Reproduce the data without alteration, beginning with the line containing "Click the plus icon to add invoice line" and continuing through the line containing "(x=54, y=302)".

### Information shown:
[start]

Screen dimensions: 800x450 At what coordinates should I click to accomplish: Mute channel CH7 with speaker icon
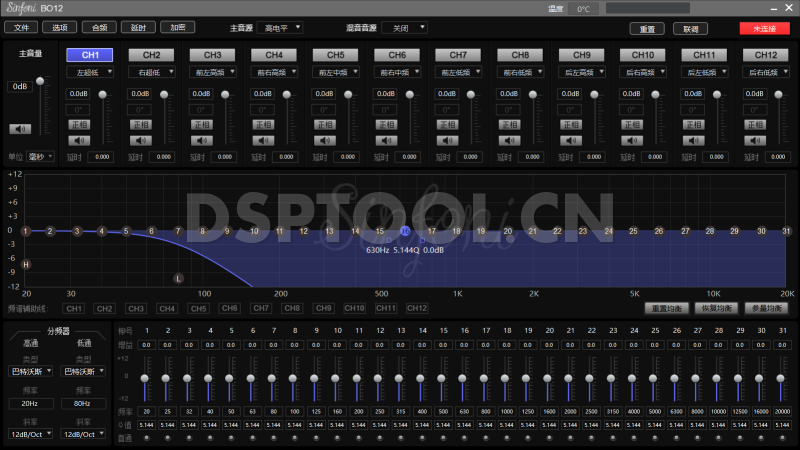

[end]
[start]

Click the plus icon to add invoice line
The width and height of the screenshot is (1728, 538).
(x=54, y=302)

[end]
[start]

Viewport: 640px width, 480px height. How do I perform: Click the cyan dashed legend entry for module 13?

[end]

### Solved problem:
Click the plus icon to add invoice line
The width and height of the screenshot is (1728, 538).
(x=54, y=302)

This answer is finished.